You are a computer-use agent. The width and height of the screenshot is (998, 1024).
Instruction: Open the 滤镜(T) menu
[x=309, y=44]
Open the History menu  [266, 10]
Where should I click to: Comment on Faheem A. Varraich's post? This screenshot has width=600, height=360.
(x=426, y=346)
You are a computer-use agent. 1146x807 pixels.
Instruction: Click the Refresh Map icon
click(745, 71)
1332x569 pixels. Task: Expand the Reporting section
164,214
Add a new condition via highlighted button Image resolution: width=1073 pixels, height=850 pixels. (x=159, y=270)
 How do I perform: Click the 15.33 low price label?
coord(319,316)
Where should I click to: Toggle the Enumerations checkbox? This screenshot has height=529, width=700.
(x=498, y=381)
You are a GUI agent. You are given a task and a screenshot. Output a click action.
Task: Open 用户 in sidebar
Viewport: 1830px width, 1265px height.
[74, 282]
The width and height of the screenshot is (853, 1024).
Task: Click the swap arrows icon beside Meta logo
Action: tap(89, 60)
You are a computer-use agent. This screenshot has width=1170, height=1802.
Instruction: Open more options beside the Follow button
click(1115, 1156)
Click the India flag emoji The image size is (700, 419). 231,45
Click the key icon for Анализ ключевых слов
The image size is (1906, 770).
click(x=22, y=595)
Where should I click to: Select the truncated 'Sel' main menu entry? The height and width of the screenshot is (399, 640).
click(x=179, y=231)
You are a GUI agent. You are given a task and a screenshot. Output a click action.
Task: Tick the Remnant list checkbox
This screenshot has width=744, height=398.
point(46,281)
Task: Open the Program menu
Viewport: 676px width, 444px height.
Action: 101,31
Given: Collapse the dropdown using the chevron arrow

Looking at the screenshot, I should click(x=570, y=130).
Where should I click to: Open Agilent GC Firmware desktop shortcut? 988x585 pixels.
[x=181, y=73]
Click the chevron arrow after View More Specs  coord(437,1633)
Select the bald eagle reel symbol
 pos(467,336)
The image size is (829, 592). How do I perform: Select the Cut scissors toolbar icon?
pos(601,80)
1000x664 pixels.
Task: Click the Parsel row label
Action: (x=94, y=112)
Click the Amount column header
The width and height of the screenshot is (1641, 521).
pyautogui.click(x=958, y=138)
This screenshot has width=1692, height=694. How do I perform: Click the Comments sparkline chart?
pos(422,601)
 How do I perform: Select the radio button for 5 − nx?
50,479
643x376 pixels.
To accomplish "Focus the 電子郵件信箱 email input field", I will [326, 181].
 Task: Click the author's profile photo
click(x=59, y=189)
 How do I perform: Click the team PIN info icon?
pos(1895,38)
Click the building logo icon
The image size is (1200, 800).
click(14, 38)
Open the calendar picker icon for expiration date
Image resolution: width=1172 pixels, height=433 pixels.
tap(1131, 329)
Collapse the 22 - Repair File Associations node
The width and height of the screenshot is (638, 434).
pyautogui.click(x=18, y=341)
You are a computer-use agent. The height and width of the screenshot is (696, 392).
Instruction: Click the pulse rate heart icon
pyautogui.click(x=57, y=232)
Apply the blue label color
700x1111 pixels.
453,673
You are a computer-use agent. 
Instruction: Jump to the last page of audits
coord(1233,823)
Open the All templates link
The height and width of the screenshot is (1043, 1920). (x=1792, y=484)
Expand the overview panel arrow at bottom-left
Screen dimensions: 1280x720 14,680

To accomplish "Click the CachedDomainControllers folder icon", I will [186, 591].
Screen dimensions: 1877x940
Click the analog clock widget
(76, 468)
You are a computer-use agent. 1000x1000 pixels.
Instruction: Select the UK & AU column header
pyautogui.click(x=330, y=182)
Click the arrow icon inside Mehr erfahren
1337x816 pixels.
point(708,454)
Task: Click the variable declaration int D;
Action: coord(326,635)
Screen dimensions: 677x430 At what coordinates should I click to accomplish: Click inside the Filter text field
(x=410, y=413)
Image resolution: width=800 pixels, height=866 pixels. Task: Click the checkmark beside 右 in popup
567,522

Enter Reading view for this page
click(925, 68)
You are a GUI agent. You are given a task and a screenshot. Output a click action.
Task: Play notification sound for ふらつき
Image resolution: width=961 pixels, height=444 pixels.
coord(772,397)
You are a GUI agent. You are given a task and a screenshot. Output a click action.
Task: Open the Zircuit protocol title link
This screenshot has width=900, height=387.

+ + + + + + +

The task:
Copy the entire listing above, line for line, exactly.

Problem solution:
You are a computer-use agent. The width and height of the screenshot is (998, 1024).
Instruction: Open the 滤镜(T) menu
[x=309, y=44]
Open the History menu  [266, 10]
Where should I click to: Comment on Faheem A. Varraich's post? This screenshot has width=600, height=360.
(x=426, y=346)
You are a computer-use agent. 1146x807 pixels.
Instruction: Click the Refresh Map icon
click(745, 71)
1332x569 pixels. Task: Expand the Reporting section
164,214
Add a new condition via highlighted button Image resolution: width=1073 pixels, height=850 pixels. (x=159, y=270)
 How do I perform: Click the 15.33 low price label?
coord(319,316)
Where should I click to: Toggle the Enumerations checkbox? This screenshot has height=529, width=700.
(x=498, y=381)
You are a GUI agent. You are given a task and a screenshot. Output a click action.
Task: Open 用户 in sidebar
Viewport: 1830px width, 1265px height.
[74, 282]
The width and height of the screenshot is (853, 1024).
Task: Click the swap arrows icon beside Meta logo
Action: tap(89, 60)
You are a computer-use agent. This screenshot has width=1170, height=1802.
Instruction: Open more options beside the Follow button
click(1115, 1156)
Click the India flag emoji The image size is (700, 419). 231,45
Click the key icon for Анализ ключевых слов
The image size is (1906, 770).
click(x=22, y=595)
Where should I click to: Select the truncated 'Sel' main menu entry? The height and width of the screenshot is (399, 640).
click(x=179, y=231)
You are a GUI agent. You are given a task and a screenshot. Output a click action.
Task: Tick the Remnant list checkbox
This screenshot has width=744, height=398.
point(46,281)
Task: Open the Program menu
Viewport: 676px width, 444px height.
Action: 101,31
Given: Collapse the dropdown using the chevron arrow

Looking at the screenshot, I should click(x=570, y=130).
Where should I click to: Open Agilent GC Firmware desktop shortcut? 988x585 pixels.
[x=181, y=73]
Click the chevron arrow after View More Specs  coord(437,1633)
Select the bald eagle reel symbol
 pos(467,336)
The image size is (829, 592). How do I perform: Select the Cut scissors toolbar icon?
pos(601,80)
1000x664 pixels.
Task: Click the Parsel row label
Action: (x=94, y=112)
Click the Amount column header
The width and height of the screenshot is (1641, 521).
pyautogui.click(x=958, y=138)
This screenshot has width=1692, height=694. How do I perform: Click the Comments sparkline chart?
pos(422,601)
 How do I perform: Select the radio button for 5 − nx?
50,479
643x376 pixels.
To accomplish "Focus the 電子郵件信箱 email input field", I will [326, 181].
 Task: Click the author's profile photo
click(x=59, y=189)
 How do I perform: Click the team PIN info icon?
pos(1895,38)
Click the building logo icon
The image size is (1200, 800).
click(14, 38)
Open the calendar picker icon for expiration date
Image resolution: width=1172 pixels, height=433 pixels.
tap(1131, 329)
Collapse the 22 - Repair File Associations node
The width and height of the screenshot is (638, 434).
pyautogui.click(x=18, y=341)
You are a computer-use agent. The height and width of the screenshot is (696, 392).
Instruction: Click the pulse rate heart icon
pyautogui.click(x=57, y=232)
Apply the blue label color
700x1111 pixels.
453,673
You are a computer-use agent. 
Instruction: Jump to the last page of audits
coord(1233,823)
Open the All templates link
The height and width of the screenshot is (1043, 1920). (x=1792, y=484)
Expand the overview panel arrow at bottom-left
Screen dimensions: 1280x720 14,680

To accomplish "Click the CachedDomainControllers folder icon", I will [186, 591].
Screen dimensions: 1877x940
Click the analog clock widget
(76, 468)
You are a computer-use agent. 1000x1000 pixels.
Instruction: Select the UK & AU column header
pyautogui.click(x=330, y=182)
Click the arrow icon inside Mehr erfahren
1337x816 pixels.
point(708,454)
Task: Click the variable declaration int D;
Action: coord(326,635)
Screen dimensions: 677x430 At what coordinates should I click to accomplish: Click inside the Filter text field
(x=410, y=413)
Image resolution: width=800 pixels, height=866 pixels. Task: Click the checkmark beside 右 in popup
567,522

Enter Reading view for this page
click(925, 68)
You are a GUI agent. You are given a task and a screenshot. Output a click action.
Task: Play notification sound for ふらつき
Image resolution: width=961 pixels, height=444 pixels.
coord(772,397)
You are a GUI agent. You are given a task and a screenshot. Output a click action.
Task: Open the Zircuit protocol title link
This screenshot has width=900, height=387.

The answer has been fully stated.